Me asusta mi carencia de control pero aún así me dejo llevar por el momento. Estoy totalmente a su merced y tan solo hemos cruzado la puerta, apenas he llegado a la sala por tanto no sé si todas sus paredes están desnudas; no sé como se ve la habitación. ¿Y tu sabes lo que dicen, verdad? Que lo que no se ve es mucho más importante que lo que se ve. Aún con mis dudas sigo ensartado a ese manojo de huesos, carne y nervios, aquel cuello inverosímil de proporciones mágicas y condición apetecible.
Me zafo, porque me toma de la mano y me dirige hasta la esquina de la sala y allí todo es penumbra, apenas si alcanzo a distinguir las luces de la calle que a través de las ventanas semiabiertas se cuela. Ahora si que me asusto porque comienzo a sentirlo cada vez mas cerca y cada ves mas duro. Vuelvo al cuello y me amarro a ese remolino de músculos y venas y le arrullo como es debido hasta que finalmente le saco un ¡ay!, casi un lamento por lo que me inspiro a darle un mordisco en la barbilla que tibia se presenta, la afrentosa, como si fuera un puerto a mi marea. Me dirige la mano al pantalón y me asusto de nuevo porque oigo que se suelta la correa. Estoy sudando y dudando que pueda mantener la compostura.

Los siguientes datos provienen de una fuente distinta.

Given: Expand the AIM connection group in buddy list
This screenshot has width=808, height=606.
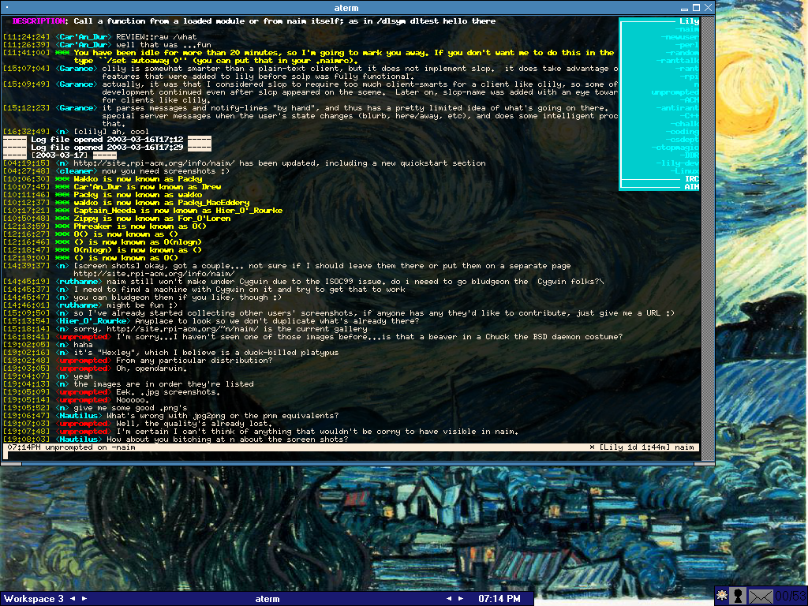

Según el se baja mis ojos se acostumbran a las sombras y noto que el sofá está perfectamente frente a ambos. Me siento y me saco un zapato de un tirón pero el otro se me atasca así que tengo que bajarme a soltarle el cordón, y cuando en eso estoy oigo un timbre que suena cercano. Es en ese instante que me doy cuenta que lo que me estaba molestando desde mi llegada era el silencio. Esa acolchada y alfombrada ausencia, tan notoria, que tienen los suburbios, en la que la gente viven dentro de un edificio, sin saber si hay otros mortales en el piso de arriba, al lado o debajo.
Lo miro a la cara y le veo petrificado en un gesto que si no es miedo, al menos es preocupación. El timbre suena y suena de nuevo por lo que Emmanuel empieza a caminar pero se lo impiden los pantalones que en los tobillos se detienen, así que comienza a saltar y a recomponerse la ropa camino a la puerta.
Yo sigo esperando en el sofá y le oigo llegar hasta la puerta. En un segundo se devuelve y me grita: ¡Coño vístete, rápido que mi ex mujer está en la puerta!